Neymar joga muito na classificação do PSG diante do Bayern na Liga dos Campeões apesar da derrota por 1 a 0

Neymar joga muito na classificação do PSG diante do Bayern na Liga dos Campeões apesar da derrota por 1 a 0

Time francês aprende a competir na competição europeia e vai amadurecendo um titulo que ainda não tem desde que contratou o brasileiro do Barcelona

Robson Morelli

13 de abril de 2021 | 18h13

Neymar jogou muita bola na dura e bela partida diante do poderoso Bayern de Munique na Liga dos Campeões. O PSG perdeu por 1 a 0, mas ficou com a vaga na semifinal graças ao resultado na ida por 3 a 2, quando o brasileiro também comeu a bola ao lado de Mbappé. O PSG aprendeu a jogar a competição da Europa, aquela que o clube francês se propôs a vencer desde que investiu um caminhão de dinheiro no atacante que estava no Barcelona. O mundo de lá para cá mudou e o PSG se tornou um dos melhores times do continente, enquanto que o Barça, de Messi, se afunda em dívidas e tenta se reerguer dentro de campo.
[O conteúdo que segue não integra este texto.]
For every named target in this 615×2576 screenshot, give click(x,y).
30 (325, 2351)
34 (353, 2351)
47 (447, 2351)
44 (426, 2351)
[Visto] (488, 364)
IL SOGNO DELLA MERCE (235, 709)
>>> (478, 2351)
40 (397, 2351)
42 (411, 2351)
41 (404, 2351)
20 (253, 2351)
Neymar poderia ter dado a vitória ao PSG não fosse a trave e o goleiro do Bayern de Munique. Desta vez, ele foi melhor do que Mbappé, embora a dupla tenha jogado bem em Paris. Assim como o argentino Di María. O jogo foi digno de duas equipes que fizeram a final na temporada passada, quando o título ficou nas mãos da equipe alemã. Desta vez, a história foi contada de outra forma, com sotaque francês. Foi o time de Paris que se deu bem. Vendeu caro mesmo a derrota, contou com a sorte em alguns momentos e com sua defesa. No primeiro tempo, era Neymar e Mbappé contra a rapa de vermelho. Deu certo. O gol rondou a área do time de Munique também. Poderia ter perdido de novo.

Neymar dá mais um passo para sua consagração. Há dois caminhos para ele ser eleito o melhor do mundo. Um deles passa pela Liga dos Campeões. Seu time está na semifinal. Poderá pegar o City, outra pedreira. Se o PSG ganhar, ele e Mbappé vão disputar o título. O segundo caminho é a Copa do Catar, ano que vem, mas esse parece mais difícil no momento, uma vez que a seleção brasileira “não existe” neste momento, e não vem jogando bem nas Copas. Neymar terá a chance de mudar isso também. Quando quer, ele é capaz de alterar uma história. Precisa mudar a sua própria para poder bater no peito e dizer “missão cumprida”.